Companies are now shifting towards the adoption of microservice-based architecture in modern applications. To handle and distribute the workload for smooth and fast functioning of the application, using decoupled modules became a necessity. Message brokers allow applications to communicate and decouple from each other.
RabbitMQ is a widely used open-source message broker that helps in scaling the application by deploying a message queuing mechanism in between the two applications. It offers temporary storage for data preventing data loss. RabbitMQ Queue takes messages from the publisher and sends them to the consumer.

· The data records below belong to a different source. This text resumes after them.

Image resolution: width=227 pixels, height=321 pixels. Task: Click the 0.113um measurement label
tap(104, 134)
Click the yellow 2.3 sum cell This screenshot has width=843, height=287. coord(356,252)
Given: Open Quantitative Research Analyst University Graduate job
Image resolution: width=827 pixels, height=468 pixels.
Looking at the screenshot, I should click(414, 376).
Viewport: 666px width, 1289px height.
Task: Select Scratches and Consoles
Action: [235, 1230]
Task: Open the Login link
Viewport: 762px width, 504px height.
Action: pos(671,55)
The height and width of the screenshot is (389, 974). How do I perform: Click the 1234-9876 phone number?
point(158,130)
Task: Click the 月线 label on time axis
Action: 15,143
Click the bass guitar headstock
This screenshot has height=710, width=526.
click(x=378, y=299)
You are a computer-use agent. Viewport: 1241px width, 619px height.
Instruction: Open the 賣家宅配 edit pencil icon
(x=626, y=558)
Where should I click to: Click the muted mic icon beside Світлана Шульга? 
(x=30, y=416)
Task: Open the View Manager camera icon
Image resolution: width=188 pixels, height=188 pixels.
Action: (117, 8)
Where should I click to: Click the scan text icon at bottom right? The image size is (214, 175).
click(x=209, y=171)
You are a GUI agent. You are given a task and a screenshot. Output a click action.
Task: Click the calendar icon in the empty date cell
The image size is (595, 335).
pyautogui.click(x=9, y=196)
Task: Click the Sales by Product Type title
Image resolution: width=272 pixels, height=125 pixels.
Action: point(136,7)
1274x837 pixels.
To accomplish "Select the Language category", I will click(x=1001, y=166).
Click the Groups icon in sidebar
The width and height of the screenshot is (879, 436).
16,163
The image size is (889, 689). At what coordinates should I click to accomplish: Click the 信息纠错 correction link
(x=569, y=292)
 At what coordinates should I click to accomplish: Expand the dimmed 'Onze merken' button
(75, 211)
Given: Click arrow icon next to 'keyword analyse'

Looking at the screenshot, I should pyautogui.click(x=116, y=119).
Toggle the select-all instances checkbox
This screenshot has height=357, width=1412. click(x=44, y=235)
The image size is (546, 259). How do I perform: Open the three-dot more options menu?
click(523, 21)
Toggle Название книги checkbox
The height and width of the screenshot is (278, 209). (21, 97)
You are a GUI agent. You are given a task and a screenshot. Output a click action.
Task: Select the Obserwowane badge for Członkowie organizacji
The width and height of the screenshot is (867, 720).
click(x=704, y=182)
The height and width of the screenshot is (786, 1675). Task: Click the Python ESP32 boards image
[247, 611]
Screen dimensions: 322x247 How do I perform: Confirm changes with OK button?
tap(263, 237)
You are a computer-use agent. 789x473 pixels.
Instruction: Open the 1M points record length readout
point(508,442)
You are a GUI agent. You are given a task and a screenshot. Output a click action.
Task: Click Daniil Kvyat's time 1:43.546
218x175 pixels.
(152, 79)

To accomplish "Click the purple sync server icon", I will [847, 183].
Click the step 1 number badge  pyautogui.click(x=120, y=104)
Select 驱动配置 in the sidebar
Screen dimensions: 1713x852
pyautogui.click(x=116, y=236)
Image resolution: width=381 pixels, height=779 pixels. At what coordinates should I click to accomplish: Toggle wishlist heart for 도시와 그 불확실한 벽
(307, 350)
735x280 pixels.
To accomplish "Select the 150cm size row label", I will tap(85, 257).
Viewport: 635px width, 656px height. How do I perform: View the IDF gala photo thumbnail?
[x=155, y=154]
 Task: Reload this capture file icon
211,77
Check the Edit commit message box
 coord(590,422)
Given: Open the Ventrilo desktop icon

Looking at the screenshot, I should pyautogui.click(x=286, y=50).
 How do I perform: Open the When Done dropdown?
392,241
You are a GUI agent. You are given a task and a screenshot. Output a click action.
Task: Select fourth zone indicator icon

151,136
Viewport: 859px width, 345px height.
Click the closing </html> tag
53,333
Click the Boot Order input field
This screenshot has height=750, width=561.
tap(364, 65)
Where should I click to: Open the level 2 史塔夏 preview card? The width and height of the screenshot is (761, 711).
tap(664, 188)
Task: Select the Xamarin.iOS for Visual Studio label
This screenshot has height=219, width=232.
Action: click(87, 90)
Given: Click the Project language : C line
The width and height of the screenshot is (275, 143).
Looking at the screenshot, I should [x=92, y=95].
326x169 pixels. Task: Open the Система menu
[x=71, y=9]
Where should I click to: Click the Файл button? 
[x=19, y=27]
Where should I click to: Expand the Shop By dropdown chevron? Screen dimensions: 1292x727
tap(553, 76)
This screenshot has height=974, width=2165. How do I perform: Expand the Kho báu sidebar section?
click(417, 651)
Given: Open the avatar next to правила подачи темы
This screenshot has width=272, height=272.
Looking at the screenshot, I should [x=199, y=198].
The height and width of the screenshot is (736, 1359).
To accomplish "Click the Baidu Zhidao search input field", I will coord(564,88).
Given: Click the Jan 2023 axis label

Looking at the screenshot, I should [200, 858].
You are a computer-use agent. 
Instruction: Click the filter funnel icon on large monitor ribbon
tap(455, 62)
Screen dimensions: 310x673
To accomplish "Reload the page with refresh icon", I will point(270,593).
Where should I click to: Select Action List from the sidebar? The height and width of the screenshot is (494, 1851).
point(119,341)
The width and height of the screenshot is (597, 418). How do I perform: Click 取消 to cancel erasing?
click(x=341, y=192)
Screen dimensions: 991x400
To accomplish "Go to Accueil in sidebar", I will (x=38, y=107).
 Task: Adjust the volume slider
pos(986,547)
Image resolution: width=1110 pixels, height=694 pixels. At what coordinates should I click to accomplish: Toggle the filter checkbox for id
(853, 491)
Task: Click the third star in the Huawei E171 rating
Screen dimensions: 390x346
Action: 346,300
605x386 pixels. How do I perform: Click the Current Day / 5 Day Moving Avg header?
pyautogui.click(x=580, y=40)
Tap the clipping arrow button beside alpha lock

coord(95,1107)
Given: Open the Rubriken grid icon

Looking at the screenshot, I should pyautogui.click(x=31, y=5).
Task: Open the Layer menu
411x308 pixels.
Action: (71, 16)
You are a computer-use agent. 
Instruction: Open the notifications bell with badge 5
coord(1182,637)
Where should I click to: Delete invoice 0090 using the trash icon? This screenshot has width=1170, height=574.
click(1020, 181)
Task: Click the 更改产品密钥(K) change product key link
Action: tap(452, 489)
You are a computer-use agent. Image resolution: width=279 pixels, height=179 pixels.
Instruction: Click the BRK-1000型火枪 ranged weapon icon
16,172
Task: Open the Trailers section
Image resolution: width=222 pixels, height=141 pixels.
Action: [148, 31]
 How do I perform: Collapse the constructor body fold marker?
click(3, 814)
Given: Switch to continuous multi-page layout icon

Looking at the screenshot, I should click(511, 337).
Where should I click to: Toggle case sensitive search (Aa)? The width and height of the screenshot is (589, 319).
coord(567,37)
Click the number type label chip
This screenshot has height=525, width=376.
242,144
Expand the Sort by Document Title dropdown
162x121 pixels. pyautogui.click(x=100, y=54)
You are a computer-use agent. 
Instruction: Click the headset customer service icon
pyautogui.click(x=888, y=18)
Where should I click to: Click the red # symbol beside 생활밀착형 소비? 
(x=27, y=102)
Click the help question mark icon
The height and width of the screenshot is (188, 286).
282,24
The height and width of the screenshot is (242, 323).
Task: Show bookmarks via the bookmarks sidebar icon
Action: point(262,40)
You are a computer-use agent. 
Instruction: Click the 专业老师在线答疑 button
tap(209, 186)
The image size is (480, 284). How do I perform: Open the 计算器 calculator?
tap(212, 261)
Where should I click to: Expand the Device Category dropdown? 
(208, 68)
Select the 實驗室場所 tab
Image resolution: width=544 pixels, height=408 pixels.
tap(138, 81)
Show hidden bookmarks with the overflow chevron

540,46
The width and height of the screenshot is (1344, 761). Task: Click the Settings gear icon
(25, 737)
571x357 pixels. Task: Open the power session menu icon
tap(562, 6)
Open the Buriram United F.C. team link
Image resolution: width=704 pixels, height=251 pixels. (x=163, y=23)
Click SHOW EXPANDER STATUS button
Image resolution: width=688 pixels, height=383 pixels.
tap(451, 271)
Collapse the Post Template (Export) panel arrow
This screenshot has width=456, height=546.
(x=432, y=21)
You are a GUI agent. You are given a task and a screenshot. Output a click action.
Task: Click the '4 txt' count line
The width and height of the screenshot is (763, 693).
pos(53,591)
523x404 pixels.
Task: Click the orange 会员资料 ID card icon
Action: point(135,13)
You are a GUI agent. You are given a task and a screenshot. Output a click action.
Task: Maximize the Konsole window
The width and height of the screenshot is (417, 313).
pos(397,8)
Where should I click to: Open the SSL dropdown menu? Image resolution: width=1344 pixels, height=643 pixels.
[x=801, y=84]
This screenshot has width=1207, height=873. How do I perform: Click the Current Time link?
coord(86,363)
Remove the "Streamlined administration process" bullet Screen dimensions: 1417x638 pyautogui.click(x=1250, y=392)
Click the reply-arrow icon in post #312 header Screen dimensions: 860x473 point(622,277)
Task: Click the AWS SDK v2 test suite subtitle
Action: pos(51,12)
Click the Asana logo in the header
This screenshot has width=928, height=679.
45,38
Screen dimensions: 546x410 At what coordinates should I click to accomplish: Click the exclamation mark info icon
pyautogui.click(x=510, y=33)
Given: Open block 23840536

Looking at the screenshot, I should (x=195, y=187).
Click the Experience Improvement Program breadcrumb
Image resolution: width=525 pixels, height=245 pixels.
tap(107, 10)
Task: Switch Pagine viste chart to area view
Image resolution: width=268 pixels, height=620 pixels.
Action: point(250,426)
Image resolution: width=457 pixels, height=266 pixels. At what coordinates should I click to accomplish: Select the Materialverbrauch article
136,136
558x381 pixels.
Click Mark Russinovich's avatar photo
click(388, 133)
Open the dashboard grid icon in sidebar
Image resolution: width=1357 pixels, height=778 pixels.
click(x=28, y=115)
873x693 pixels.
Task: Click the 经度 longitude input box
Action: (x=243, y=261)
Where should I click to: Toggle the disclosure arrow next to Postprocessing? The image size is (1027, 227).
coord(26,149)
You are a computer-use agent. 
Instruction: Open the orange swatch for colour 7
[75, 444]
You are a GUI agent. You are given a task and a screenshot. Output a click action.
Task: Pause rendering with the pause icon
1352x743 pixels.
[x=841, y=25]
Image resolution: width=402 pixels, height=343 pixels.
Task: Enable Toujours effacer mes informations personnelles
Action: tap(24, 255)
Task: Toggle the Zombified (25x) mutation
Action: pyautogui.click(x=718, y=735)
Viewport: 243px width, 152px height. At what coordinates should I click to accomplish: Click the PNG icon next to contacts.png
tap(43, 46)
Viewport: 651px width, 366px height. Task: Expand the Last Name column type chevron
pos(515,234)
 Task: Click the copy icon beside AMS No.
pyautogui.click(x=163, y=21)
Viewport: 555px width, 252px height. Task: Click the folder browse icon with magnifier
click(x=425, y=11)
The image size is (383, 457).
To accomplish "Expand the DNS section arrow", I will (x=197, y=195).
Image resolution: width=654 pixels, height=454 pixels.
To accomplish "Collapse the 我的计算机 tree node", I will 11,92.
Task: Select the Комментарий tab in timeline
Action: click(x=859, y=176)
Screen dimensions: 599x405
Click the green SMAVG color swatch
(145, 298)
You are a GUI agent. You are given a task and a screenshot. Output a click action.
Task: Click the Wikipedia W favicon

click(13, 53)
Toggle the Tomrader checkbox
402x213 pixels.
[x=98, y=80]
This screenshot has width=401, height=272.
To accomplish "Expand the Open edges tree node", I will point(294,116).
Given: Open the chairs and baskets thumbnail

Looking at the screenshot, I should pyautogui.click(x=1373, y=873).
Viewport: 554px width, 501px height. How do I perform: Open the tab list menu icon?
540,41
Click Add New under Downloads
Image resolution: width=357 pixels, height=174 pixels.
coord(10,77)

RabbitMQ works as an intermediary platform that ensures the message is delivered to the right destination. In this article, you will learn about RabbitMQ, its basic terminologies, and how to message through RabbitMQ. You will also go through the steps to create a Python program to send messages through RabbitMQ Queue.
RabbitMQ is an open-source message broker software written in Erlang. It is commonly called message-oriented middleware that implements the AMQP (Advanced Message Queuing Protocol). It is extended with a plug-in architecture to provide support for MQ Telemetry Transport (MQTT), Streaming Text Oriented Messaging Protocol (STOMP), and other protocols. RabbitMQ is highly scalable and ensures data availability all the time with fault-tolerant architecture.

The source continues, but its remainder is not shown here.